Skarby objawiały się w Środzie Śląskiej w powojennych czasach kilkakrotnie - cenne starożytne monety znajdowane były przy okazji robót budowlanych, między innymi w kopule kościelnej, gliniane garnce wyłaziły na powierzchnię ziemi podczas rozbiórek budynków i wykopów budowlanych na średzkiej starówce. Jednak to, co zdarzyło się 24 maja 1988 roku, przerosło wszelkie wyobrażenia. Ustalenie skali skarbu, nazwanego później przez media skarbem stulecia, choć na dobrą sprawę równie dobrze można było uznać, że to odkrycie tysiąclecia, jest niemożliwe do dziś. Nie wiadomo, jaki jego procent padł łupem oszalałych z chciwości ludzi, których nie umiały powstrzymać nieudolne służby rozsypującego się państwa.
Nocny obłęd
W Środzie Śląskiej garniec pełen złotych i srebrnych monet został wydobyty na światło dzienne przez łyżkę koparki na ulicy Daszyńskiego podczas niszczenia - nota bene bez stosowania obowiązujących dziś w historycznych miejscach wcześniejszych prac ratunkowych i dozoru archeologicznego - gotyckiej piwnicy demontowanego budynku. Jednak zanim robotnicy i przechodnie jak jeden mąż rzucili się do wykopu, by wyrywać z ziemi i ze swoich rąk średniowieczne nominały, wiele ciężarówek gruzu z tego miejsca wylądowało na pobliskim wysypisku śmieci i odpadów, jakie powstało na terenie średzkiego Miejskiego Ośrodka Sportu i Rekreacji.

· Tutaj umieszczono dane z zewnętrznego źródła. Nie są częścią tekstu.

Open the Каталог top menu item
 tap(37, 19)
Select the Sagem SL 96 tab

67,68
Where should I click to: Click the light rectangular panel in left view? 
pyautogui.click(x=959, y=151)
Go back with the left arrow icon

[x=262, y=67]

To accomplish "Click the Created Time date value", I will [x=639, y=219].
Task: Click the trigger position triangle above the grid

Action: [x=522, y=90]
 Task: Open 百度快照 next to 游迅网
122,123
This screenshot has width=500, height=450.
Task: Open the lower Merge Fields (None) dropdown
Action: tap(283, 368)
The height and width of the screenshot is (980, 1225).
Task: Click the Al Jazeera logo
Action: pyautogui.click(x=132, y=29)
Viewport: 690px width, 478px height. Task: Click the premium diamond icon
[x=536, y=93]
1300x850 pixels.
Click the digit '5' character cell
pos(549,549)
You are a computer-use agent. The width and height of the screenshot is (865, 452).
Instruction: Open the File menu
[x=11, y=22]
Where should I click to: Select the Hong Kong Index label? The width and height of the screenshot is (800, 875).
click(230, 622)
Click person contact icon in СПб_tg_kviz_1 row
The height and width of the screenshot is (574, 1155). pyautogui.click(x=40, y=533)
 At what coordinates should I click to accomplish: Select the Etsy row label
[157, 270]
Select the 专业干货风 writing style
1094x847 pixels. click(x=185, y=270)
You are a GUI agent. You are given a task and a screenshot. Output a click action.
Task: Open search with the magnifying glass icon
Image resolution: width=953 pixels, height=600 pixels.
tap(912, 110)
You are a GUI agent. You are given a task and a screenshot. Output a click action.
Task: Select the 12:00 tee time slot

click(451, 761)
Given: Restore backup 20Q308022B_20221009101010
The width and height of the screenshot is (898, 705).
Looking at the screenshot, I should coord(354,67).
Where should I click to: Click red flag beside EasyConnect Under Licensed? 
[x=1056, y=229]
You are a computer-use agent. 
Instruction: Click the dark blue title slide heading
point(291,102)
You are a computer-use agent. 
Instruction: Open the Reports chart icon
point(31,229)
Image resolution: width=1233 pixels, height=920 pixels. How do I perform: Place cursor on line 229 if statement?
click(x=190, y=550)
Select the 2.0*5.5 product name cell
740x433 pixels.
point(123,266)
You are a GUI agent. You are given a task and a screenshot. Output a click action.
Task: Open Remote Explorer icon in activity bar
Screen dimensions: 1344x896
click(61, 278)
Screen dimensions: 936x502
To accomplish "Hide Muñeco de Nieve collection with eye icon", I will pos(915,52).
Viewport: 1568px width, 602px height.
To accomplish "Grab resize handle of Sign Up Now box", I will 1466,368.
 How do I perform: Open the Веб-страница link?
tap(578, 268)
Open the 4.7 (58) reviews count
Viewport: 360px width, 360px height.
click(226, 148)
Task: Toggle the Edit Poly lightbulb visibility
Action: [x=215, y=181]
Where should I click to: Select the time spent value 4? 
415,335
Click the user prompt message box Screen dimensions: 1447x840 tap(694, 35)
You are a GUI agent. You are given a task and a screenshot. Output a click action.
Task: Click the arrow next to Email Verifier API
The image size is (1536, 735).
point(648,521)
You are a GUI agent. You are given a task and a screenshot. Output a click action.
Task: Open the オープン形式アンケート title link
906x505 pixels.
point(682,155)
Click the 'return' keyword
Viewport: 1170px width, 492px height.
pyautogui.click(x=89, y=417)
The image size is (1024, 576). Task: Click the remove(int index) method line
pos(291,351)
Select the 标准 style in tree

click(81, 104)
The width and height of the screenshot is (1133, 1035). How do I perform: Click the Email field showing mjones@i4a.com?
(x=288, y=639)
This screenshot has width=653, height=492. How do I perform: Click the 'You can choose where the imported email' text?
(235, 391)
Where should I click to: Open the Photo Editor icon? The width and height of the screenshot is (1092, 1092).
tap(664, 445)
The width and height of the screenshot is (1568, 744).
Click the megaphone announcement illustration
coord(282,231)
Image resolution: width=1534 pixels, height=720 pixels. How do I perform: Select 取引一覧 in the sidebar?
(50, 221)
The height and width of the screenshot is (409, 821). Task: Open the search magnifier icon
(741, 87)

Ośrodek był niezbyt udaną inwestycją i trzeba było podsypać ziemią obszar nieustannie zalewany wodą opadową. Kiedy ludzie uprzytomnili sobie, że ten wywieziony gruz może być najcenniejszą hałdą w Polsce, poszli tam jak na grzyby do lasu. Pod osłoną nocy wiercono ziemię, grzebano w niej jamy i dziury, eksplorowano teren przy użyciu drogich i trudnych wówczas do zdobycia wykrywaczy metalu. Na poszukiwania ruszyły całe rodziny, sąsiedzkie brygady, a nawet szkolne klasy pod wodzą nauczycieli.
Skarb został rozdrapany. Jak bardzo, okazać się miało w następnych miesiącach i latach, choć pewnie nigdy już nie będzie można poznać prawdy na temat jego losów. Część dóbr udało się odzyskać z prywatnych rąk dzięki drastycznej akcji Milicji Obywatelskiej o kryptonimie „Korona" - funkcjonariusze rewidowali dom po domu w Środzie Śląskiej. Znajdowali pochowane monety, porozrywane na kawałki drogocenne przedmioty ze złota - pasy, korony, zapinki. Złodziei zmuszano do oddania zagarniętego mienia grożąc surowymi karami, a następnie kuszono wysokimi nagrodami pieniężnymi.